=== Aim of the exercise ===
Show every line in the records below that contains the word "table".

Stored items
BEGIN

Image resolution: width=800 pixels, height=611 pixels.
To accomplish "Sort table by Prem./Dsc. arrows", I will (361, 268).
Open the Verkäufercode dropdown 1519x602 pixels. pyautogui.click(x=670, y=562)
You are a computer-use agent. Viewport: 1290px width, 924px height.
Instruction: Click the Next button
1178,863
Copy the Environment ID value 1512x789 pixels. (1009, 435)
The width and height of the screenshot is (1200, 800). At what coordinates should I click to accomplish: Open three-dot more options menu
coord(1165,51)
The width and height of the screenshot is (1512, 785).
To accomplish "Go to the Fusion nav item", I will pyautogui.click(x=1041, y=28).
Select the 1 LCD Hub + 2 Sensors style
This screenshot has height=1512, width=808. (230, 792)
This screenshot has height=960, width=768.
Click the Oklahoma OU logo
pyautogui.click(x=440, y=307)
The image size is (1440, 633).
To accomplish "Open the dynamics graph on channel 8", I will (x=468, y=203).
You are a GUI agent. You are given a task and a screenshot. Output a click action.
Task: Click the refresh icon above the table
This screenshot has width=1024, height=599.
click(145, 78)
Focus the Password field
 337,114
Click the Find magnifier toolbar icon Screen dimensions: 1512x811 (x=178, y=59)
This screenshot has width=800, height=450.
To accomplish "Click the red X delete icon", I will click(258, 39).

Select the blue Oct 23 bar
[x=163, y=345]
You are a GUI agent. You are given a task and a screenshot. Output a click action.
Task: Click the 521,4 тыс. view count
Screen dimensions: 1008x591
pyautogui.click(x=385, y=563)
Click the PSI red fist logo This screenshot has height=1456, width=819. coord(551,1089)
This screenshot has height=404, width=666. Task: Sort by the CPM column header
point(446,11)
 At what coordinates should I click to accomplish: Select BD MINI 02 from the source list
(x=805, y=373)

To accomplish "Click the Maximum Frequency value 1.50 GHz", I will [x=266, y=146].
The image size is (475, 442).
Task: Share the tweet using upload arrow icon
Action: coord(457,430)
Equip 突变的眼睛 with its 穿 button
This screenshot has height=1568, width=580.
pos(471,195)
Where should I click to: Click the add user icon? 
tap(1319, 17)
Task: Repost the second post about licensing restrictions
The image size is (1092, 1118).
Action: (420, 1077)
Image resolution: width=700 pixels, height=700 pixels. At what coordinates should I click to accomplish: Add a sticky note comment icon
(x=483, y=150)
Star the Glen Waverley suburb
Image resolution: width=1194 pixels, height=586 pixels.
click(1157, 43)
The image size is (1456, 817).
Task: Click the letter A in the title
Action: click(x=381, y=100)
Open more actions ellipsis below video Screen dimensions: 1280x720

END

=== Reply ===
To accomplish "Sort table by Prem./Dsc. arrows", I will (361, 268).
Task: Click the refresh icon above the table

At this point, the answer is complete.